Sage Parāśara (in instruction to Maitreya)
Speaker: Parasara
Topic: Specific offerings (arghya with yavāmbu; srag-gandha-dhūpa-dīpa) and their ordered presentation to devas
Teaching: Ethical
Quality: precise and procedural
Concept: Material offerings become dhārmic when rendered in right order and intention, aligning the householder with ṛta (sacral order).
Vedantic Theme: Dharma
Application: Do daily worship with consistency—simple offerings (light, fragrance, food) made attentively and without haste.
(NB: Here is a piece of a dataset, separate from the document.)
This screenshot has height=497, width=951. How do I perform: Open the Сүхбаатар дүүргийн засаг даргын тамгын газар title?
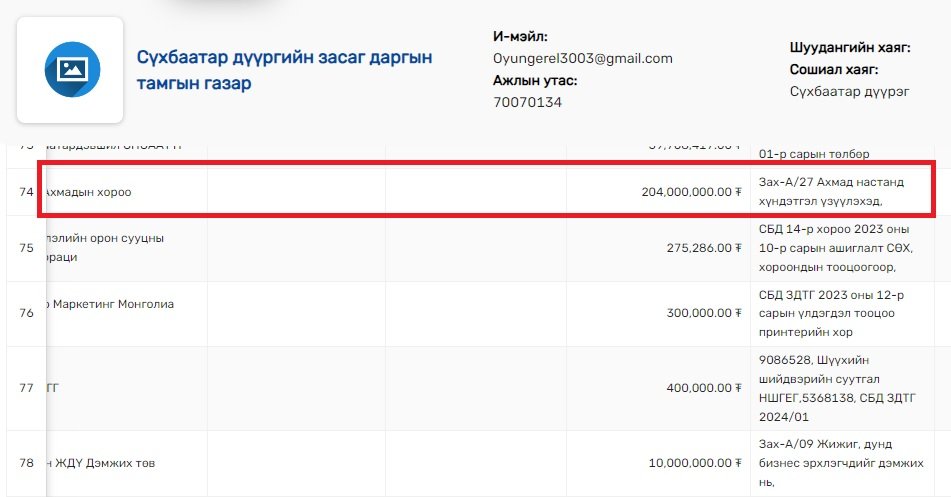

Vishishtadvaita: Pūjā as īśvara-śeṣatva in practice: the self acts as the Lord’s servant, offering the world back to its indwelling master.
Bhakti Type: Dasya
This verse frames arghya—here with water mixed with barley—as a rule-governed act of reverence that harmonizes the worshipper with dharma and the ordained cosmic order.
Parāśara emphasizes vidhānataḥ and yathāvidhi—worship is not casual but performed in a prescribed order: arghya first, then garlands, fragrance, incense, and lamps as regulated offerings.
Even when the verse names offerings to the devas, the Vishnu Purana’s broader frame treats ritual correctness (dharma) as part of the divine order ultimately rooted in Vishnu’s sovereignty, with proper worship reflecting alignment with that supreme reality.